Prognostic guides in patients with idiopathic or ischemic dilated cardiomyopathy assessed for cardiac transplantation

Author(s): Keogh AM, Baron DW, Hickie JB

Abstract

In an attempt to identify which parameters predict survival in advanced dilated cardiomyopathy, 232 patients presenting for assessment for cardiac transplantation were investigated and followed for 10 ± 12 months (range 2 weeks to 5 years). Etiology of dilated cardiomyopathy included ischemic heart disease (33%), idiopathic (42%) and miscellaneous (25%). In each patient, 26 parameters were recorded. Whole group survival was 68% at 1 year, 56% at 2 years, 41% at 3 years and 25% at 4 years. On Cox multivariate regression analysis, 3 parameters predicted survival: New York Heart Association symptom class (p < 0.0001), pulmonary capillary wedge pressure (p < 0.008) and plasma atrial natriuretic factor level (p < 0.002).

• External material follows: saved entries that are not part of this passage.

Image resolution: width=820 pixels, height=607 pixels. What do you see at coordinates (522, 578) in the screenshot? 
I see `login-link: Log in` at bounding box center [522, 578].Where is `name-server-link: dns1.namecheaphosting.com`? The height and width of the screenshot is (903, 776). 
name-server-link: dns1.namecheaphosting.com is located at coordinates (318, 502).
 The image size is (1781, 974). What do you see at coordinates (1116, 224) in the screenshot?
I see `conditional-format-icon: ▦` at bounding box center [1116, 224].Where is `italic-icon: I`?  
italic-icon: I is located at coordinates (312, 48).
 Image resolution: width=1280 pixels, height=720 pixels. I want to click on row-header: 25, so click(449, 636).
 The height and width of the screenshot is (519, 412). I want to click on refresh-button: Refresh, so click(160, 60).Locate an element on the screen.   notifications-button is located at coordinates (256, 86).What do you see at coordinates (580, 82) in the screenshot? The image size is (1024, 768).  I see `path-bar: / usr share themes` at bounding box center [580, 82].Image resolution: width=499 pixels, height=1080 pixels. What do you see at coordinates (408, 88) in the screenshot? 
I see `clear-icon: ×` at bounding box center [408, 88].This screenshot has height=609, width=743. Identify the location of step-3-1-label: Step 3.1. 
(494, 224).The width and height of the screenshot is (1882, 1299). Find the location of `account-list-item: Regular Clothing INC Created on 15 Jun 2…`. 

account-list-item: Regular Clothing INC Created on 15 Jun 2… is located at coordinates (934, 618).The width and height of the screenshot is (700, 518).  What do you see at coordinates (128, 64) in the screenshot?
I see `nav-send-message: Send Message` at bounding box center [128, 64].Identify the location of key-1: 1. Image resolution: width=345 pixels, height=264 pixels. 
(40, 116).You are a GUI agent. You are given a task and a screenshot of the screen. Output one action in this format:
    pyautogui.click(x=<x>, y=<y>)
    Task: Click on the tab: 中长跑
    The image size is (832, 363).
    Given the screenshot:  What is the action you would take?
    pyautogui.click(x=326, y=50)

On paired testing of actuarial survival curves, plasma noradrenaline also held predictive value (p < 0.002), as did left ventricular ejection fraction ≤20% on radionuclide ventriculography (p = 0.007) and presence of ≥4 beats of ventricular tachycardia on Hotter monitoring (p = 0.007). Treatment with amiodarone did not appear to influence survival. Conventional determinants of prognosis in cardiomyopathy (symptom class, wedge pressure, nonsustained ventricular tachycardia and ejection fraction) do not alone always adequately differentiate survival in this group of high risk patients. More attention to plasma noradrenaline and to atrial natriuretic factor levels may give important additional information in the context of assessment of patients for transplantation.